BEA'S BOOK NOOK "I can't imagine a man really enjoying a book and reading it only once." C. S. Lewis “If one cannot enjoy reading a book over and over again, there is no use in reading it at all.” ― Oscar Wilde

Saturday, August 24, 2019

Bea Reviews The Buddy Bench by Patty Brozo and Illustrated by Mike Deas

Publisher: Tilbury House Publishers
Source: the pr firm in exchange for an honest review
Release Date: August 6th, 2019
Buying Links: Amazon* | Barnes & Noble | Book Depository*  | * affiliate links; the blog receives a small commission from purchases made through these links.

Blurb from goodreads:

A school playground can be a solitary place for a kid without playmates; in one survey, 80 percent of 8- to 10-year-old respondents described being lonely at some point during a school day.

Patty Brozo’s cast of kids brings a playground to raucous life, and Mike Deas’s illustrations invest their games with imaginary planes to fly, dragons to tame, and elephants to ride. And these kids match their imaginations with empathy, identifying and swooping up the lonely among them.

Buddy benches are appearing in schoolyards around the country. Introduced from Germany in 2014, the concept is simple: When a child sits on the bench, it’s a signal to other kids to ask him or her to play.

My Thoughts:

I had heard about the buddy bench concept before but didn't know much about it so when I was offered the book, I said yes. I did have some reservations about it as I tend to avoid message books but the cover gave me hops so I took a chance.

The buddy bench is an actual bench that some schools have placed on their playgrounds. Children who are feeling lonely or unsure how to join in can sit there as a way to let others know they are willing to play. It has worked fairly well, with children inviting the bench sitters. In "The Buddy Bench" by Brozo and Deas, we go around the playground and see children who are playing together and many children who are left out for one reason or another. Brozo did a pretty thorough job of showing a wide variety of reasons why a child might be left out or just feel uncomfortable - one child stutters, another has a cast on his leg, another is embarrassed by holes in her shoes and clothes, etc. There are also ethnically diverse children in the class.
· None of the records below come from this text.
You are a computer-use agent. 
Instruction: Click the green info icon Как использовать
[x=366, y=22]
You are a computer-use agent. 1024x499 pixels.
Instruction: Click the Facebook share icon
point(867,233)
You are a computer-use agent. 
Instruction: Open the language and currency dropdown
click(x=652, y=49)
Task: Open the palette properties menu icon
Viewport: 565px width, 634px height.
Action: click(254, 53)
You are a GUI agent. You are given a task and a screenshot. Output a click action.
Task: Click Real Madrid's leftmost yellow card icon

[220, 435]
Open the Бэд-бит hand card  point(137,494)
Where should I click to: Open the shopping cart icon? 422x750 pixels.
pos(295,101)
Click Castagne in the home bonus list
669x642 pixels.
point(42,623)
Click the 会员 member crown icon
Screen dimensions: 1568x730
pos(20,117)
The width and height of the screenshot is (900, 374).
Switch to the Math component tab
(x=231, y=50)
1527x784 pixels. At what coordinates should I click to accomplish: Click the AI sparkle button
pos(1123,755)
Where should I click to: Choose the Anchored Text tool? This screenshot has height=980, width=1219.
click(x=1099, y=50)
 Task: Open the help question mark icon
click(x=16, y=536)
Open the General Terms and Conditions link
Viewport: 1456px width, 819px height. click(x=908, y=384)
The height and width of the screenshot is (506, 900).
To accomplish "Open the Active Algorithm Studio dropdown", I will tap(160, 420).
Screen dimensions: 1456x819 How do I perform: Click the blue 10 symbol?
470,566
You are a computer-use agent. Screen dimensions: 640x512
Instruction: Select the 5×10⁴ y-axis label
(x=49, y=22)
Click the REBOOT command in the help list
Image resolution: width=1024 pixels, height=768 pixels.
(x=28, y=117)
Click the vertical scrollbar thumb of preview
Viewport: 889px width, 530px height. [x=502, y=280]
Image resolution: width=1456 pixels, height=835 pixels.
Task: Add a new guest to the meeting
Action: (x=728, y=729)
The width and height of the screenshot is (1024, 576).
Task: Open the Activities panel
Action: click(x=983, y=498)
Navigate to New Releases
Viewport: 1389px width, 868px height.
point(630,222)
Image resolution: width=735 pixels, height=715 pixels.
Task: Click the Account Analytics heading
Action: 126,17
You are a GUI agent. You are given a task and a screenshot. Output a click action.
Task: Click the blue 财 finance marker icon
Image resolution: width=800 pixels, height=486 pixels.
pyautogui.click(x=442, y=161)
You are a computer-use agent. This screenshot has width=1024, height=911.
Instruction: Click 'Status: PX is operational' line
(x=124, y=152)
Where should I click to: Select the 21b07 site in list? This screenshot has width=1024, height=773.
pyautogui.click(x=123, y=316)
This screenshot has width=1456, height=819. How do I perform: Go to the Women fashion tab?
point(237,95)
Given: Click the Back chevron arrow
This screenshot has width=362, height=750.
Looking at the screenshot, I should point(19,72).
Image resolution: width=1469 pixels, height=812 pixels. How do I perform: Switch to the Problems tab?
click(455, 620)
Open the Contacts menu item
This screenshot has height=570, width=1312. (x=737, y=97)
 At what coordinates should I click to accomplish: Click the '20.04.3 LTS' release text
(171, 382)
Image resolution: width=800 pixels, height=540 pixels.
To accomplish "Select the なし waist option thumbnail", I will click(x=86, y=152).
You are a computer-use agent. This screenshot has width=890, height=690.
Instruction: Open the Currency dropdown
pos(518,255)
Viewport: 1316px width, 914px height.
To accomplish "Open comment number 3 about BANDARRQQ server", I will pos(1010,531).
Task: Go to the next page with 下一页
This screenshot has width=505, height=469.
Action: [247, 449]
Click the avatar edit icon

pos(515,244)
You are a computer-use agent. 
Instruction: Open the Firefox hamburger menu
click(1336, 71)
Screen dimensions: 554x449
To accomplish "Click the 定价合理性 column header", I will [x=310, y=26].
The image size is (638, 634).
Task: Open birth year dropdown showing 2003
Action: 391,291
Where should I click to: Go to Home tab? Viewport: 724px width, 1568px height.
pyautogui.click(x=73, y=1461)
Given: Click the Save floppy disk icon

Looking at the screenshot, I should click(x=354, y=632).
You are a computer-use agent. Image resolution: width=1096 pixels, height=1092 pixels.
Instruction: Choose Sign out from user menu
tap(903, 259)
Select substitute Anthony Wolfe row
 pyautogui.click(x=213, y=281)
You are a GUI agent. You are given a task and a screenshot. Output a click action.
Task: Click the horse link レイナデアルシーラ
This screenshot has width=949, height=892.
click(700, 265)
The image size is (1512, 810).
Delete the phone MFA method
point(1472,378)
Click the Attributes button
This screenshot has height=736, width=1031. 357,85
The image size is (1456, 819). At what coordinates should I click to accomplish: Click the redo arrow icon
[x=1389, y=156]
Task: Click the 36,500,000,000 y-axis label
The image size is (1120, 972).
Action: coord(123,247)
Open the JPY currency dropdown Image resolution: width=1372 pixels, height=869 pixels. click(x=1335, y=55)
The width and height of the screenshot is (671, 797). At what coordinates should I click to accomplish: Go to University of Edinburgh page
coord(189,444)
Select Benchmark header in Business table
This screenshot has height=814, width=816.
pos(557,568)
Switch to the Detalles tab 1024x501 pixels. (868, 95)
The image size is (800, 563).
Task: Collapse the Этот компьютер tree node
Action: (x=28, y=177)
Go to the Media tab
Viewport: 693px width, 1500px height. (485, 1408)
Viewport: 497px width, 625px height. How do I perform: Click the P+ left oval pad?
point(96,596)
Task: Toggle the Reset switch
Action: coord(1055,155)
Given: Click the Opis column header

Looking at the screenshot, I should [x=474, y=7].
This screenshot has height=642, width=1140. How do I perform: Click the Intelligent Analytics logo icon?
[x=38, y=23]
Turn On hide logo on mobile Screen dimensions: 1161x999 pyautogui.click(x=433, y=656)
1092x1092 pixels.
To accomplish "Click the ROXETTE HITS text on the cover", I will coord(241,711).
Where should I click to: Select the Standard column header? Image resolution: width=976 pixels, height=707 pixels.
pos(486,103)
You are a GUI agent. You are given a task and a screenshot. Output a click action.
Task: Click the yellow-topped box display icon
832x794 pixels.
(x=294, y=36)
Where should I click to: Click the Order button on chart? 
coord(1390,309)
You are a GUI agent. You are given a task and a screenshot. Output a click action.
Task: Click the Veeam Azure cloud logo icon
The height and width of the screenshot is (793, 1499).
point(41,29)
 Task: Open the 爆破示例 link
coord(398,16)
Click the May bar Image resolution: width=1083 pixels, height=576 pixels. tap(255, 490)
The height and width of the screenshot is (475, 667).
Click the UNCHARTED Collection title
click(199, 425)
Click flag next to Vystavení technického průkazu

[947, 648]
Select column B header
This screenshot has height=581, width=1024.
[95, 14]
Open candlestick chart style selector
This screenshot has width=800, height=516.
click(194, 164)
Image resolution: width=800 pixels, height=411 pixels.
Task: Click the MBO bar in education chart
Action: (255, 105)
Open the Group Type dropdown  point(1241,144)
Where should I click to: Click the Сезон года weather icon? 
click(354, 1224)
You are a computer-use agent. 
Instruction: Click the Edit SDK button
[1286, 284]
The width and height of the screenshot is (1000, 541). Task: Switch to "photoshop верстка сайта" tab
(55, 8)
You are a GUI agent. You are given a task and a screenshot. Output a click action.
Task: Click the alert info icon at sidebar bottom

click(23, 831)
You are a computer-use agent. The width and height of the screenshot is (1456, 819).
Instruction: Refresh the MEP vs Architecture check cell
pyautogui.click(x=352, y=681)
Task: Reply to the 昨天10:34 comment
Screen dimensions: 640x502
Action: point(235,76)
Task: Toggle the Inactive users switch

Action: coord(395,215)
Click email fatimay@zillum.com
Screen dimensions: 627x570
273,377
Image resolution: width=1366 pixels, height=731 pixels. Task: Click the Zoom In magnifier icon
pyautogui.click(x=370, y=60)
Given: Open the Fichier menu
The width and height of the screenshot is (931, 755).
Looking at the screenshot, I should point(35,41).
One of the children who'd been left out finds the courage to speak up and ask the teacher what can be done to help children say without words

"...that we all want to play? Sometimes we're too shy, too sad, or too proud? How can we ask without asking out loud?"

And the idea for the buddy bench is born. The children in the class work together to design and build the bench. Everyone helps and the bench is placed on the playground.

The story is sweet and sad, hopeful and encouraging. As a teacher of young children,I found it a bit simplistic but I liked that the children took the initiative and did the work. It was child-driven, not adult-driven, which is so important. Not only does that empower children, but they buy into the whole concept and execution more strongly. And the children reading this book will appreciate it too. The book is also likely to jump start many conversations and discussions between children and adults.

This is a good book for your classroom or school library and for parents to read with their children.